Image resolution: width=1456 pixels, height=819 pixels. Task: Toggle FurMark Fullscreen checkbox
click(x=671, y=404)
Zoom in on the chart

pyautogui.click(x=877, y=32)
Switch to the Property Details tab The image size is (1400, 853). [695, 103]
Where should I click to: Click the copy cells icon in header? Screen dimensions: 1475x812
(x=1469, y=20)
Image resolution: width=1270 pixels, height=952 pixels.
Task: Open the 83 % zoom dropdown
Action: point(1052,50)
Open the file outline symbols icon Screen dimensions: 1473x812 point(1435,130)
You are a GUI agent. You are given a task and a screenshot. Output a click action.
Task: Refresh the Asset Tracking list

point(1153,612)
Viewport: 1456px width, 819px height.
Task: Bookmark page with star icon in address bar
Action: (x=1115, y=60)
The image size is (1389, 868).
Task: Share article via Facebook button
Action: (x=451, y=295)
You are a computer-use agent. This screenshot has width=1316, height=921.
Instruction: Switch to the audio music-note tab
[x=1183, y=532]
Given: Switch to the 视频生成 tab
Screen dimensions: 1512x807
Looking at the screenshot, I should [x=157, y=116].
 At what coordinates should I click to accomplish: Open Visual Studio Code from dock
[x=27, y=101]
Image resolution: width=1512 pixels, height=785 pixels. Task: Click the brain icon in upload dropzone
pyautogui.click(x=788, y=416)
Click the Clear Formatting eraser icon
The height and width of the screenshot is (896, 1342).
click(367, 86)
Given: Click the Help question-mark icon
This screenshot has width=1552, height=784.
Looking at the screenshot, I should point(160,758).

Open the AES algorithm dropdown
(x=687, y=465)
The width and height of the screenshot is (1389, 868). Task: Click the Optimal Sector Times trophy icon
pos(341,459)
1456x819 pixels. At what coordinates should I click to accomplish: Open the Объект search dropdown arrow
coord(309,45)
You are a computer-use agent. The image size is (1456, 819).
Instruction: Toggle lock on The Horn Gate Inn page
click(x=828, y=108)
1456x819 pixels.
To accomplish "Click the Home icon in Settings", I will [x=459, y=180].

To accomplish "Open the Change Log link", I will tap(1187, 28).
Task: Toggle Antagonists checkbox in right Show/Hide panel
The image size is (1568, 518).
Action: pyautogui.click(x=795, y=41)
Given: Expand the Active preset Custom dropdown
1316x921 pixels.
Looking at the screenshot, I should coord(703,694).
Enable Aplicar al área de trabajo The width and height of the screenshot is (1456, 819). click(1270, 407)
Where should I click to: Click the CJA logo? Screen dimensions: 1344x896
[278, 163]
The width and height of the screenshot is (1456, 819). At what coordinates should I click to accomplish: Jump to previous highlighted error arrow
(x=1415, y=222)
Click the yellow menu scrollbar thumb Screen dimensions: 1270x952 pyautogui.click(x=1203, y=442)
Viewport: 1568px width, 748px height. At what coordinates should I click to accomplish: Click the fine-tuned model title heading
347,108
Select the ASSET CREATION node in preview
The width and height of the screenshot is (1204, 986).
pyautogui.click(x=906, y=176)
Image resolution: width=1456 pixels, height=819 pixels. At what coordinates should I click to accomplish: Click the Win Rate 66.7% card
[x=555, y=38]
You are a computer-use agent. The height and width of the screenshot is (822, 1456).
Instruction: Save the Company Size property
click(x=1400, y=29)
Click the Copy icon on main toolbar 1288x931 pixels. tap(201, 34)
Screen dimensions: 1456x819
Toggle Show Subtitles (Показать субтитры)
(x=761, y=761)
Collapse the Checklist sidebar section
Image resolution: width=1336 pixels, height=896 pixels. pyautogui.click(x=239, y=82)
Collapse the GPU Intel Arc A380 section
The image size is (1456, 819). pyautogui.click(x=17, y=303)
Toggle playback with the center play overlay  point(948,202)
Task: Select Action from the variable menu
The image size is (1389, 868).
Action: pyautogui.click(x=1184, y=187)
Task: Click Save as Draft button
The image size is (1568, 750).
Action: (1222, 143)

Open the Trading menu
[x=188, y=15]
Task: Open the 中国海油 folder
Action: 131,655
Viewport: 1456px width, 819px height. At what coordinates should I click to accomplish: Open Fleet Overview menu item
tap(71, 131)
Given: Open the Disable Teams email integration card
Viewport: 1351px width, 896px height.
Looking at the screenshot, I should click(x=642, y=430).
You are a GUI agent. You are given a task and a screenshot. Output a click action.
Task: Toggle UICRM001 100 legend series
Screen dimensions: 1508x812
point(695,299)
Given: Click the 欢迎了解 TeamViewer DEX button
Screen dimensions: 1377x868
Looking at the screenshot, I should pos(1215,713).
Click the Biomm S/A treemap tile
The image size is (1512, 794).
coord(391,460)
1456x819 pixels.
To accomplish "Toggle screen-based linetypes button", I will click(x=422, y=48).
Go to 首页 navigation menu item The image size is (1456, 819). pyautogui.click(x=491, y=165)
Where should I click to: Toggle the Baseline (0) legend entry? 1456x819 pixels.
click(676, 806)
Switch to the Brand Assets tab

──────────────────────────────

TASK DIRECTIONS:
Set down the records once more, character for character.

SOLUTION FOR THIS EXERCISE:
Image resolution: width=1456 pixels, height=819 pixels. Task: Toggle FurMark Fullscreen checkbox
click(x=671, y=404)
Zoom in on the chart

pyautogui.click(x=877, y=32)
Switch to the Property Details tab The image size is (1400, 853). [695, 103]
Where should I click to: Click the copy cells icon in header? Screen dimensions: 1475x812
(x=1469, y=20)
Image resolution: width=1270 pixels, height=952 pixels.
Task: Open the 83 % zoom dropdown
Action: point(1052,50)
Open the file outline symbols icon Screen dimensions: 1473x812 point(1435,130)
You are a GUI agent. You are given a task and a screenshot. Output a click action.
Task: Refresh the Asset Tracking list

point(1153,612)
Viewport: 1456px width, 819px height.
Task: Bookmark page with star icon in address bar
Action: (x=1115, y=60)
The image size is (1389, 868).
Task: Share article via Facebook button
Action: (x=451, y=295)
You are a computer-use agent. This screenshot has width=1316, height=921.
Instruction: Switch to the audio music-note tab
[x=1183, y=532]
Given: Switch to the 视频生成 tab
Screen dimensions: 1512x807
Looking at the screenshot, I should [x=157, y=116].
 At what coordinates should I click to accomplish: Open Visual Studio Code from dock
[x=27, y=101]
Image resolution: width=1512 pixels, height=785 pixels. Task: Click the brain icon in upload dropzone
pyautogui.click(x=788, y=416)
Click the Clear Formatting eraser icon
The height and width of the screenshot is (896, 1342).
click(367, 86)
Given: Click the Help question-mark icon
This screenshot has width=1552, height=784.
Looking at the screenshot, I should point(160,758).

Open the AES algorithm dropdown
(x=687, y=465)
The width and height of the screenshot is (1389, 868). Task: Click the Optimal Sector Times trophy icon
pos(341,459)
1456x819 pixels. At what coordinates should I click to accomplish: Open the Объект search dropdown arrow
coord(309,45)
You are a computer-use agent. The image size is (1456, 819).
Instruction: Toggle lock on The Horn Gate Inn page
click(x=828, y=108)
1456x819 pixels.
To accomplish "Click the Home icon in Settings", I will [x=459, y=180].

To accomplish "Open the Change Log link", I will tap(1187, 28).
Task: Toggle Antagonists checkbox in right Show/Hide panel
The image size is (1568, 518).
Action: pyautogui.click(x=795, y=41)
Given: Expand the Active preset Custom dropdown
1316x921 pixels.
Looking at the screenshot, I should coord(703,694).
Enable Aplicar al área de trabajo The width and height of the screenshot is (1456, 819). click(1270, 407)
Where should I click to: Click the CJA logo? Screen dimensions: 1344x896
[278, 163]
The width and height of the screenshot is (1456, 819). At what coordinates should I click to accomplish: Jump to previous highlighted error arrow
(x=1415, y=222)
Click the yellow menu scrollbar thumb Screen dimensions: 1270x952 pyautogui.click(x=1203, y=442)
Viewport: 1568px width, 748px height. At what coordinates should I click to accomplish: Click the fine-tuned model title heading
347,108
Select the ASSET CREATION node in preview
The width and height of the screenshot is (1204, 986).
pyautogui.click(x=906, y=176)
Image resolution: width=1456 pixels, height=819 pixels. At what coordinates should I click to accomplish: Click the Win Rate 66.7% card
[x=555, y=38]
You are a computer-use agent. The height and width of the screenshot is (822, 1456).
Instruction: Save the Company Size property
click(x=1400, y=29)
Click the Copy icon on main toolbar 1288x931 pixels. tap(201, 34)
Screen dimensions: 1456x819
Toggle Show Subtitles (Показать субтитры)
(x=761, y=761)
Collapse the Checklist sidebar section
Image resolution: width=1336 pixels, height=896 pixels. pyautogui.click(x=239, y=82)
Collapse the GPU Intel Arc A380 section
The image size is (1456, 819). pyautogui.click(x=17, y=303)
Toggle playback with the center play overlay  point(948,202)
Task: Select Action from the variable menu
The image size is (1389, 868).
Action: pyautogui.click(x=1184, y=187)
Task: Click Save as Draft button
The image size is (1568, 750).
Action: (1222, 143)

Open the Trading menu
[x=188, y=15]
Task: Open the 中国海油 folder
Action: 131,655
Viewport: 1456px width, 819px height. At what coordinates should I click to accomplish: Open Fleet Overview menu item
tap(71, 131)
Given: Open the Disable Teams email integration card
Viewport: 1351px width, 896px height.
Looking at the screenshot, I should click(x=642, y=430).
You are a GUI agent. You are given a task and a screenshot. Output a click action.
Task: Toggle UICRM001 100 legend series
Screen dimensions: 1508x812
point(695,299)
Given: Click the 欢迎了解 TeamViewer DEX button
Screen dimensions: 1377x868
Looking at the screenshot, I should pos(1215,713).
Click the Biomm S/A treemap tile
The image size is (1512, 794).
coord(391,460)
1456x819 pixels.
To accomplish "Toggle screen-based linetypes button", I will click(x=422, y=48).
Go to 首页 navigation menu item The image size is (1456, 819). pyautogui.click(x=491, y=165)
Where should I click to: Toggle the Baseline (0) legend entry? 1456x819 pixels.
click(676, 806)
Switch to the Brand Assets tab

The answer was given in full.